*AVAILABLE RECORDS*:
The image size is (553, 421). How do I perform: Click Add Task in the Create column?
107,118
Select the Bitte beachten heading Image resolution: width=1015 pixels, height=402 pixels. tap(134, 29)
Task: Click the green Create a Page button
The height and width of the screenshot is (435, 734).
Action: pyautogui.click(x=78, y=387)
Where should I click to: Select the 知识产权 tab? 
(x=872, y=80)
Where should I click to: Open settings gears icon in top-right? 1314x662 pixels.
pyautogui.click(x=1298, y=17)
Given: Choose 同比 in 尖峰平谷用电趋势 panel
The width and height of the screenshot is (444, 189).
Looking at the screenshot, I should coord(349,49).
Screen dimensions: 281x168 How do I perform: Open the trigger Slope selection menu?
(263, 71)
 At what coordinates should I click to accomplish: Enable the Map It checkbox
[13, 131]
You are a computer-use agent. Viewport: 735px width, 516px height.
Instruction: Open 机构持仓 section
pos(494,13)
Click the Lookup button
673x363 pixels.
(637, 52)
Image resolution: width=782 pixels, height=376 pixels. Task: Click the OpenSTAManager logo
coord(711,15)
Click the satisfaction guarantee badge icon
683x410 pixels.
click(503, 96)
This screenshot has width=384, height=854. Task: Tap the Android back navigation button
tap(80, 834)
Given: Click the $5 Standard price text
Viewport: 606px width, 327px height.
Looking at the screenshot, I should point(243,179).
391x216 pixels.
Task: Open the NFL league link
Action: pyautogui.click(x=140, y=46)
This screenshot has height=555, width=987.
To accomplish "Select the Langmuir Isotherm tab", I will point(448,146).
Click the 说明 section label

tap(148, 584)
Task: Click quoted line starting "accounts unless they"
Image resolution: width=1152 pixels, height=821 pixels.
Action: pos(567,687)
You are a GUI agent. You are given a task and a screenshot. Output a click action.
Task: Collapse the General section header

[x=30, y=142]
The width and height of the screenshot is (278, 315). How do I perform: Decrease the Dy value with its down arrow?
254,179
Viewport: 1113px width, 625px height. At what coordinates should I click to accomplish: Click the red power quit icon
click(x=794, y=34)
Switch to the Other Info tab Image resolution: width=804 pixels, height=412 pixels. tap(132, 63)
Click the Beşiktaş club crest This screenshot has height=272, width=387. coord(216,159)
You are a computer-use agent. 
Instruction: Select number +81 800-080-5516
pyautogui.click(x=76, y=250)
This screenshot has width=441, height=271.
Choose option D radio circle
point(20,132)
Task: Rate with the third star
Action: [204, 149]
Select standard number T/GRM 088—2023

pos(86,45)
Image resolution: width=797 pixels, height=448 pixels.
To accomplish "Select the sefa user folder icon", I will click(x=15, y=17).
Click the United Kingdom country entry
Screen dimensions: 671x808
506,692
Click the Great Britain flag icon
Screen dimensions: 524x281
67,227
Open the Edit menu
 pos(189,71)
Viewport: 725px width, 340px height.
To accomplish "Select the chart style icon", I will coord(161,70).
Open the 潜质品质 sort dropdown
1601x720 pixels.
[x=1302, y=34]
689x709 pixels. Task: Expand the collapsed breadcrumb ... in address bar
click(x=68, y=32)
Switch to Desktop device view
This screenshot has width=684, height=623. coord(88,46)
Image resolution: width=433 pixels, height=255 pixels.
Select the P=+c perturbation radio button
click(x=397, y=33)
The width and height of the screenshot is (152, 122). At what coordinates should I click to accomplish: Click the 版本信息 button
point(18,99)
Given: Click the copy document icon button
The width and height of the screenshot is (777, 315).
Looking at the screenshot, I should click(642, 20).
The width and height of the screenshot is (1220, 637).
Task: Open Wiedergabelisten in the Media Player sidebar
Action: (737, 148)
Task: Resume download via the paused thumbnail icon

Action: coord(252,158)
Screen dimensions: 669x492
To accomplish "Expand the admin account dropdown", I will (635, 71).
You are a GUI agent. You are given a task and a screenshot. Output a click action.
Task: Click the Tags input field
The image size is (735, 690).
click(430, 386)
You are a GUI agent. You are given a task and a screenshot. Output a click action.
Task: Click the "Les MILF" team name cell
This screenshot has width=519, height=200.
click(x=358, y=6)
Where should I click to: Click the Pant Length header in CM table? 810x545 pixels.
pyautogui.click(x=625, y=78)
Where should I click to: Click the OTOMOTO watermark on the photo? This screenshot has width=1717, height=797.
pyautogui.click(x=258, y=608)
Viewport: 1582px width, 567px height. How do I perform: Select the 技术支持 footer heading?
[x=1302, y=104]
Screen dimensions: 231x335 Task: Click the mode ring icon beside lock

*WHAT THE TASK REQUIRES*: Within the listing above, the range opens at the line with "Where should I click to: Open" and closes at the line with "Given: Click the $5 Standard price text". Reproduce exactly the lines of that range, including both ends.

*TASK OUTPUT*:
Where should I click to: Open settings gears icon in top-right? 1314x662 pixels.
pyautogui.click(x=1298, y=17)
Given: Choose 同比 in 尖峰平谷用电趋势 panel
The width and height of the screenshot is (444, 189).
Looking at the screenshot, I should coord(349,49).
Screen dimensions: 281x168 How do I perform: Open the trigger Slope selection menu?
(263, 71)
 At what coordinates should I click to accomplish: Enable the Map It checkbox
[13, 131]
You are a computer-use agent. Viewport: 735px width, 516px height.
Instruction: Open 机构持仓 section
pos(494,13)
Click the Lookup button
673x363 pixels.
(637, 52)
Image resolution: width=782 pixels, height=376 pixels. Task: Click the OpenSTAManager logo
coord(711,15)
Click the satisfaction guarantee badge icon
683x410 pixels.
click(503, 96)
This screenshot has width=384, height=854. Task: Tap the Android back navigation button
tap(80, 834)
Given: Click the $5 Standard price text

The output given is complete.